So, there is not only concern about having the values Scalia stood for associated with the school, but also with the two major donors buying the naming rights. One donor is anonymous, but approached the school through the conservative Federalist Society with a $20 million gift; the other donor is the Charles Koch Foundation for $10 million. The strong donor politics leave many worried, both about the potential for an abrogation of academic freedom and also the probability that the combination of donor and honoree will give the perception that the school is essentially a conservative legal stronghold.

The money does have the potential to have outsized influence.

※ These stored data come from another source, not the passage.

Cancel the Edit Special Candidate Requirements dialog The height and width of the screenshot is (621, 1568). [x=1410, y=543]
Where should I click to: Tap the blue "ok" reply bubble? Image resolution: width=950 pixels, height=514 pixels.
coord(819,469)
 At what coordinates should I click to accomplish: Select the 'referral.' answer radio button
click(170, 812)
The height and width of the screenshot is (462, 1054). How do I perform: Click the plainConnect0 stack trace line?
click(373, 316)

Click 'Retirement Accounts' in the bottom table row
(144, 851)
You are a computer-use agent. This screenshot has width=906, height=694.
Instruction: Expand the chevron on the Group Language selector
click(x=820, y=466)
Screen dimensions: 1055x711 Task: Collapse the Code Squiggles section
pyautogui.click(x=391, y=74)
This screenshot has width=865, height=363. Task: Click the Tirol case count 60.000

Not all the money is going into an endowment, but some will be used, according to the Washingtonian, as follows:

The $30 million will endow three new scholarship programs, one of which will be named after Scalia himself. Another will be named after the 20th-century economist Friedrich Hayek. Butler says between 50 and 60 scholarships will be awarded each year. The money will also be used to hire as many as 12 new professors to the current faculty of 35.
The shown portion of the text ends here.